Certainly that’s something we are hoping to explore [at the conference] in more detail. I think it’s understanding what it is that is influencing people’s perception of the condition of the network and it’s probably more than the pure asset management view that we might take as highway engineers, so communication is a part of that listening to people and then telling people what you’ve done and then repeatedly telling people what you’ve done so that when they are asked to fill in a questionnaire about highways they are answering that questionnaire with a broader knowledge of what is going on.

There’s so much work that goes on, on our networks every day, that goes unseen. People are at work; they are at school, and they don’t see it a lot of the time.

I think yes, we can see that communication can drive improvements in satisfaction but we are measuring perception. There are other things going on in the background that we need to continue to work to understand.

What can authorities learn from the survey that will help them make the right long-term asset management decisions or, to put it another way, to what extent do customer priorities risk distracting local authorities from taking a longer-term asset management approach?

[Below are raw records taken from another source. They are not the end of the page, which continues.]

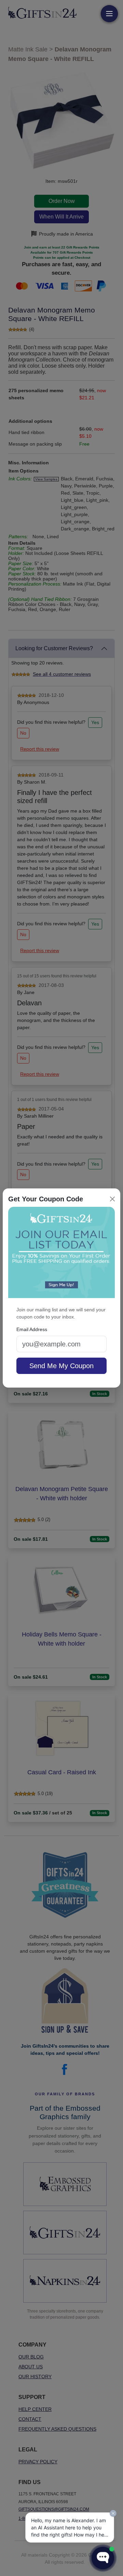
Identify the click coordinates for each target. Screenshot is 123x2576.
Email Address (31, 1329)
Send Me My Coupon (61, 1366)
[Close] (112, 1199)
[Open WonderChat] (103, 2558)
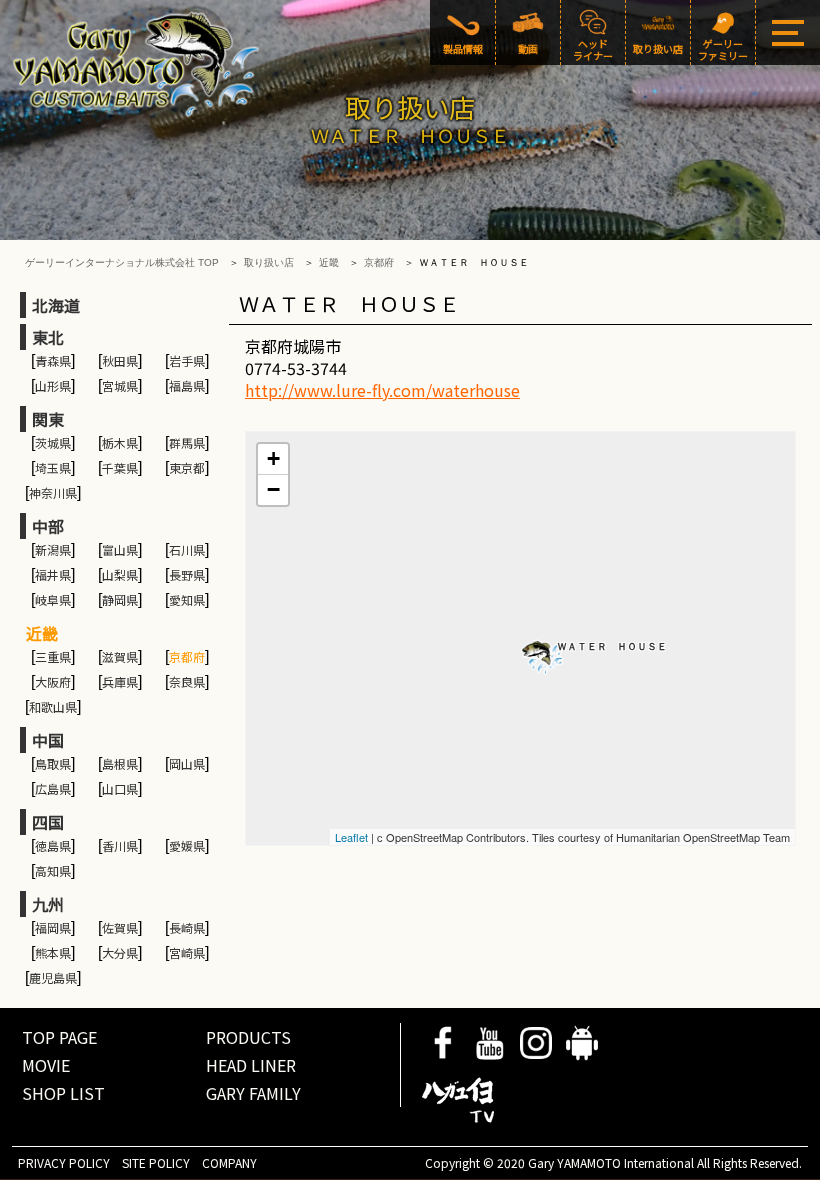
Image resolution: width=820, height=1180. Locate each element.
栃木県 (120, 442)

I think it’s a bit like the conversation about the three-legged stool. The NHT information is a part of a broader picture, and we’ve heard good examples this morning of where the NHT information has helped in a political environment to secure political investment. It has helped in the one example about the [Warwickshire] road safety education team, facing a significant challenge in terms of funding but actually, through changing the way the service is delivered, seeing a significant increase in satisfaction.

So I think it’s part of a tool, in the same way as a three-legged stool. It’s asset condition, it’s communication, it’s public satisfaction. It’s the member post bag. What are members receiving direct from the public as well, what are they seeing when we go to elections? What’s coming through the ballot box?

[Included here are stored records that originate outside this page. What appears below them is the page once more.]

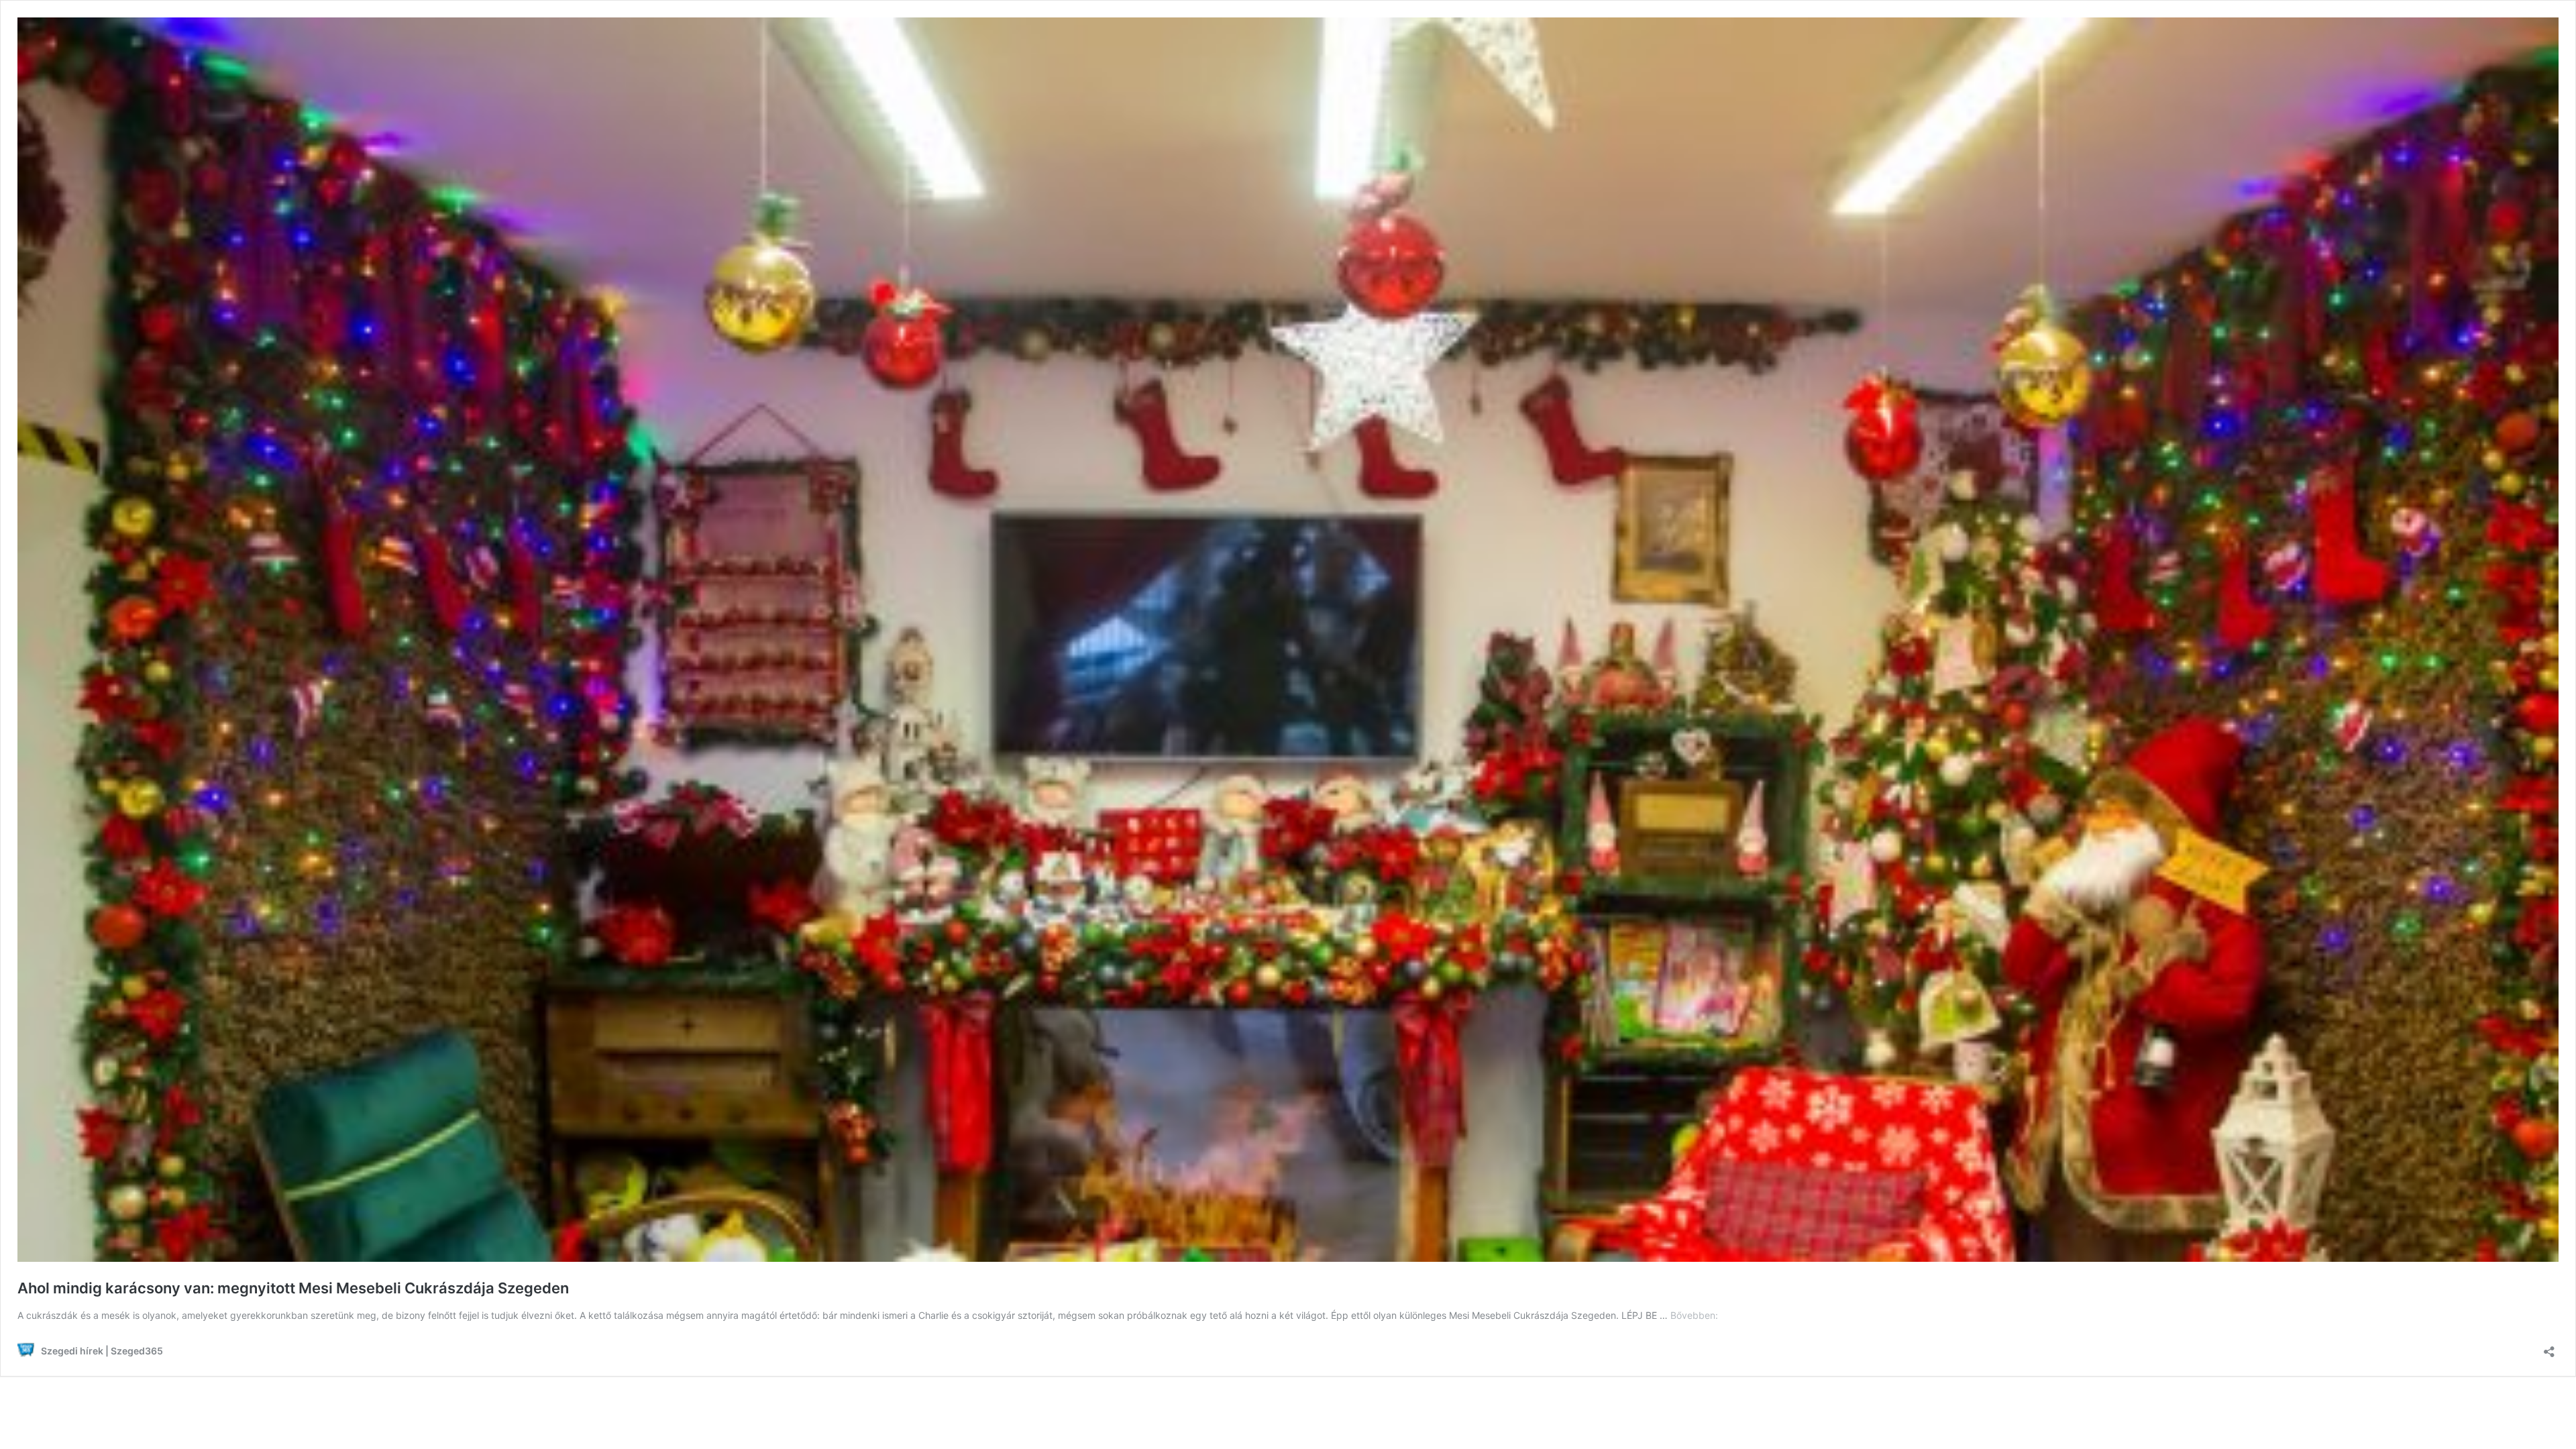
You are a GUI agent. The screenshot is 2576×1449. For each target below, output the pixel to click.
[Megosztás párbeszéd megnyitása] (2549, 1347)
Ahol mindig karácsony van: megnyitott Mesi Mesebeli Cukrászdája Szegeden (293, 1288)
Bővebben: (1694, 1315)
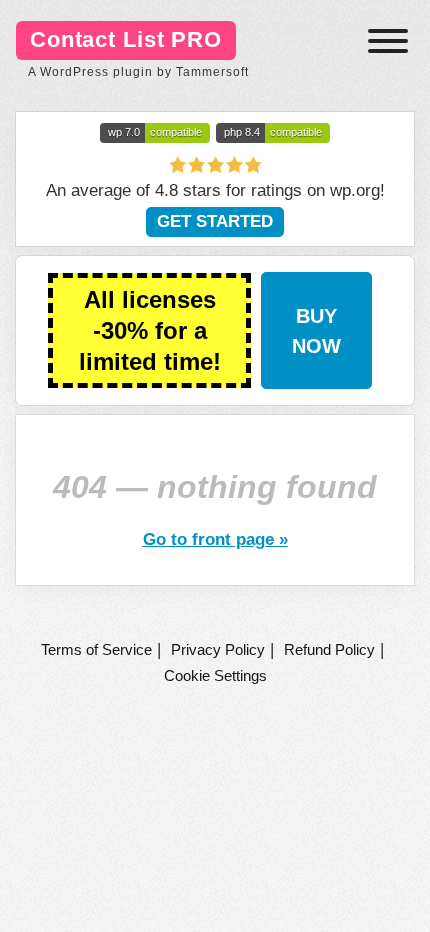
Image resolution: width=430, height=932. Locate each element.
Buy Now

What potential do you see for the NHT’s work to influence Department for Transport funding decisions?

I think there’s a massive set of data. How do we use the NHT data either at a local or a national level to help increase the visibility of the benefit that investing in infrastructure has? Not just in terms of growth – and growth is very important for all of us – but actually great infrastructure creates great places. Great places encourage people to come and live and visit and we see the growth that comes from that. 

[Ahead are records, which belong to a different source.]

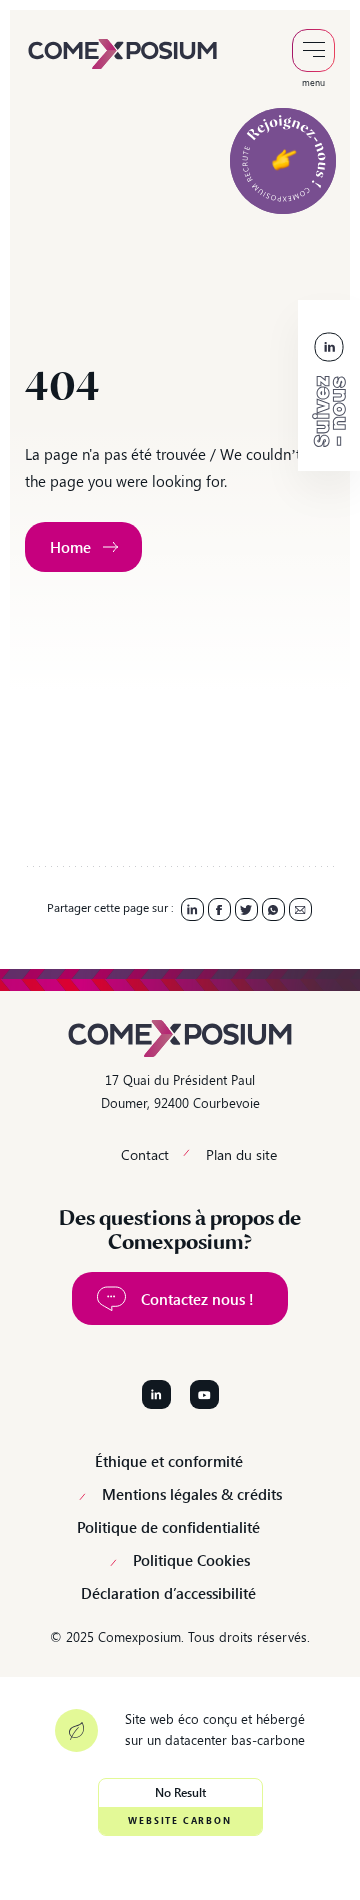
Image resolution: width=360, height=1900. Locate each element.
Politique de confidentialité (168, 1527)
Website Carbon (179, 1820)
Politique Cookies (191, 1560)
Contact (145, 1154)
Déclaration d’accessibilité (168, 1593)
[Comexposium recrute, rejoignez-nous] (283, 161)
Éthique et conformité (169, 1461)
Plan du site (241, 1154)
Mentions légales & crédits (192, 1494)
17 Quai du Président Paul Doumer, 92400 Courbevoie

So I think one of the challenges we’ve got is to make sure that that data set – both locally and nationally – is really at the heart of that decision-making. There’s work going on with that through the HMEP group, with Connect and Share. It’s part of the DfT self-assessment. We are talking about the DfT self-assessment survey and is there a next step beyond Band 3? OK, so how could we use the NHT data to influence what that next step looks like – to encourage even better use of it to secure the benefits and secure the improvements for infrastructure?

Do you expect the implementation of the new code of practice over the next year to impact the survey results?

I’m not sure that we’ll see it in the next year. Obviously a key part of the code is stakeholder involvement, stakeholder engagement and understanding the customer. So I’d certainly be expecting local authorities to be making even better use of the NHT data to help inform that, in the same way we were talking about influencing investment and the national picture.

So I think we would be encouraging people to use the data. In terms of next year, will we see a significant shift next year? I think that’s probably a bit early to say because I think local authorities are still in different places in terms of implementing the code.

But again it links back to that DfT self-assessment questionnaire. How we build it into that? Does the DfT self-assessment questionnaire in future change in shape to align more back to the recommendations of Well-managed highway infrastructure? And how does NHT, in the wider sense, fit in with that? Because it’s not just the NHT public satisfaction survey. How does CQC fit in with it, how does performance management, and how does the survey? The three legged stool!